Handle leak caused by CheckMK agent on Windows Servers

I just want to share with you my postmortem:

CheckMK agent is leaking and it poses a significant threat to system stability/availability on all Windows servers.
A handle leak is a type of software bug that occurs when a computer program asks for a handle to a resource but does not free the handle when it is no longer used. If this occurs frequently or repeatedly over an extended period of time, a large number of handles may be marked in-use and thus unavailable, causing performance problems or a crash.

Applies to:
All Windows Server OS (2012/2016/2019)
with the latest available checkmk agent version

Identified Root Cause
It seems checkmk is not able to keep up with security eventlog entries when “logfile security” is enabled in the config file. Security logfile is set to 256MB on all servers with overwriting the latest entries. Handle leaking was most obvious on DCs and VDI servers where a lot of events are logged in the eventlog (eg: ~300k events/6hours).
Handle count was rising continuously till the servers crashed. The highest handle count observed before server crashed was 1.1million (and maybe 11GBs of RAM, I can’t recall precisely).

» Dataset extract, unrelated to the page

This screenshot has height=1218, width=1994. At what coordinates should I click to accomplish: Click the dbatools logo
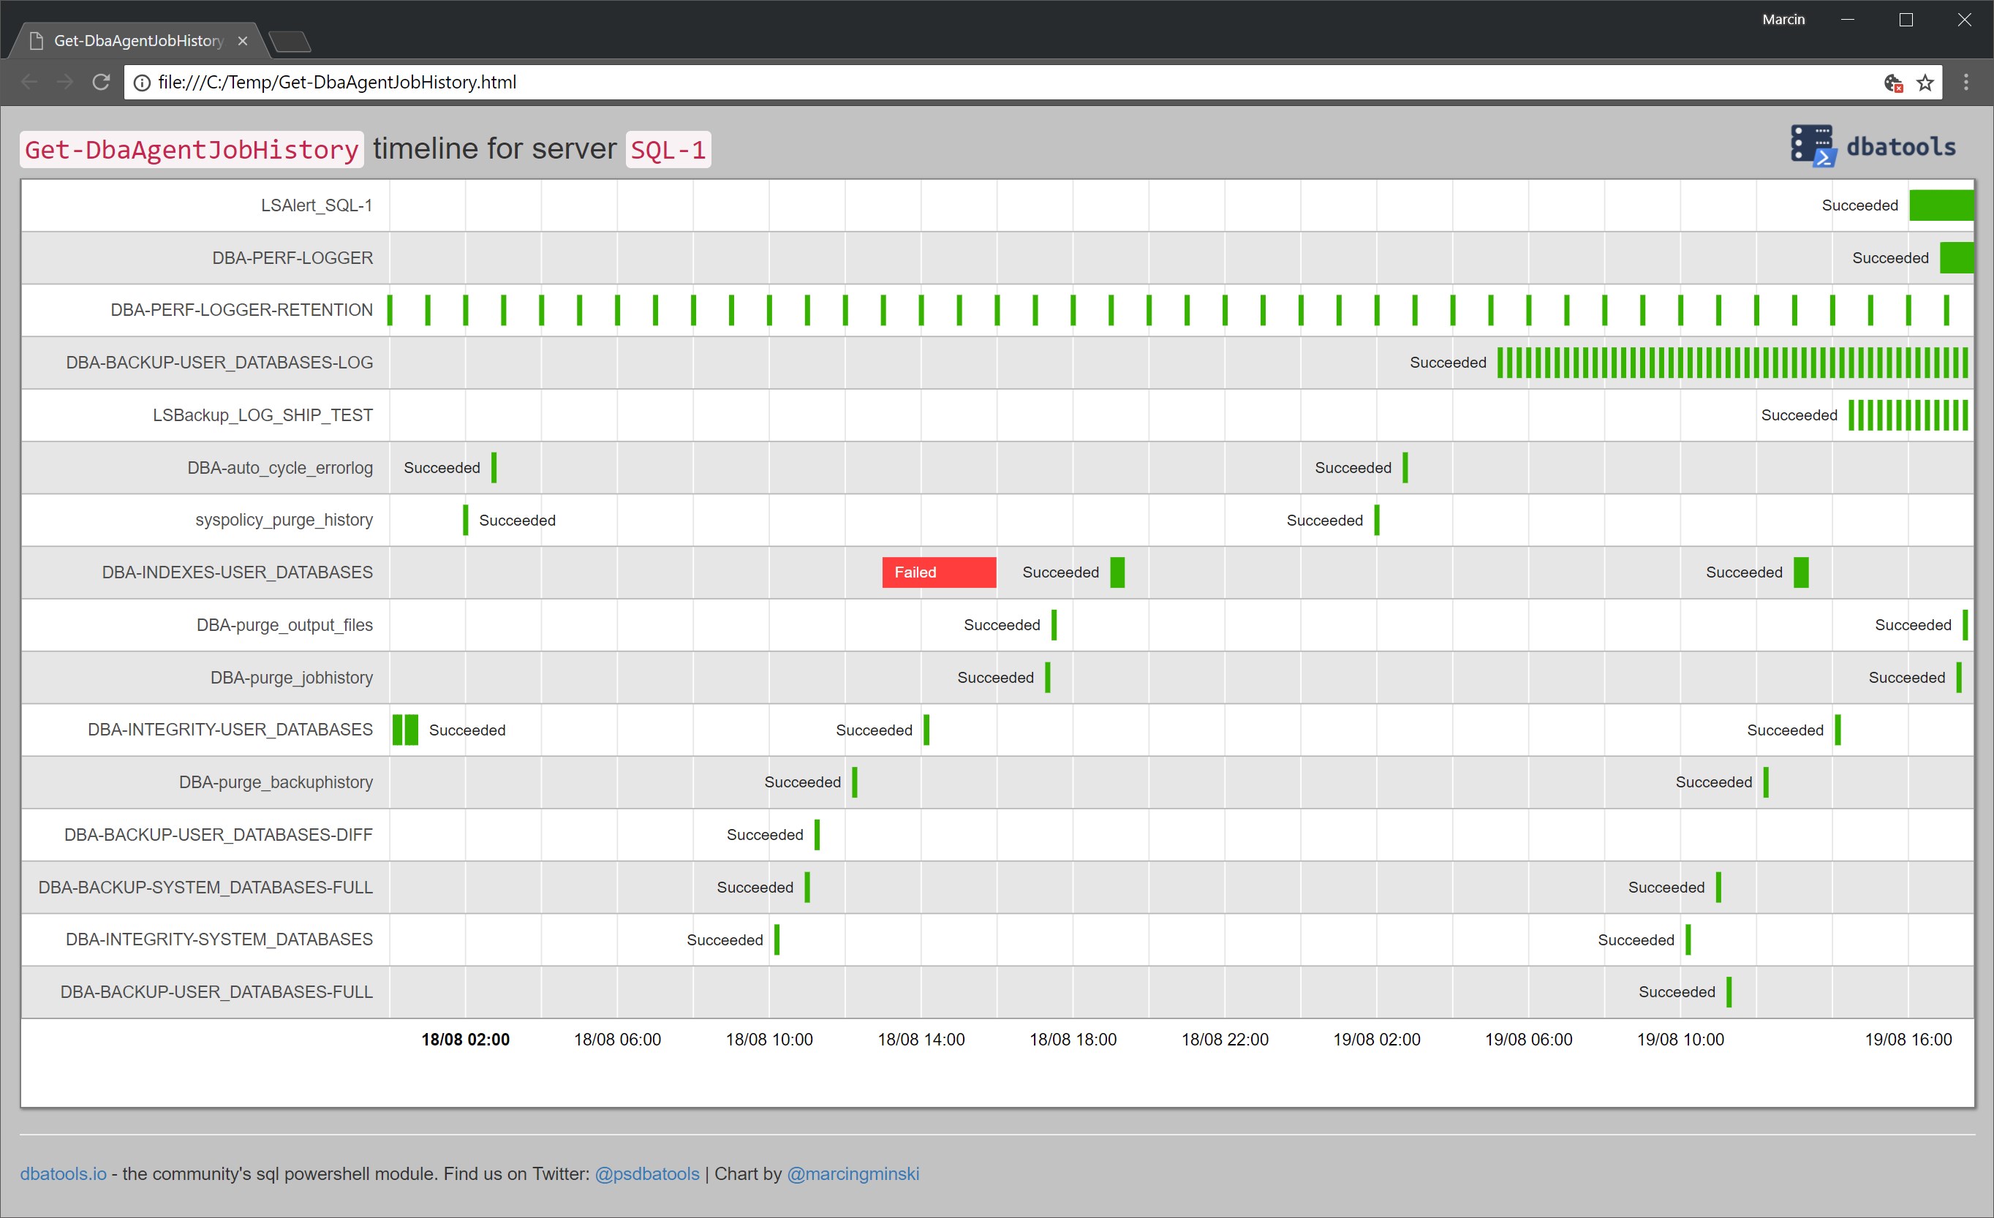pyautogui.click(x=1873, y=146)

Restart the agent periodically (daily)

Security eventlog parsing was disabled by commenting out the line “logfile security” and restarting the agent. Handle leak was not observered at all in the past weeks. Highest handle count on the checkmk process since security logfile parsing is disabled was 232.

my personal sidenote
This solution is not real solution. Buggy, leaking software code is still there. Community might want to look for the real root cause and fix it :slight_smile:

1 Like

you need to notice, that checkmk is no log management solution. At this point you need to decide if this massive log activity handlebar as information. Nobody can handle this huge events. If this information not needed in monitoring, please switch off the Windows Logs on Windows Agent.

You are sure that this also happens with 1.6 or 2.0 agent? The screenshot shows an old 1.4/1.5 agent.

@ChristianM the problem is not if this log is transferred. It happens already if you only activate the security log in the agent config to be processed.

But it would be good to see some tests with an actual agent.

You are sure that this also happens with 1.6 or 2.0 agent? The screenshot shows an old 1.4/1.5 agent.

Yes, I’m sure. Same package was rolled out to all of our servers:

PS C:\Program Files (x86)\check_mk> .\check_mk_agent.exe version
Check_MK_Agent version 1.6.0p11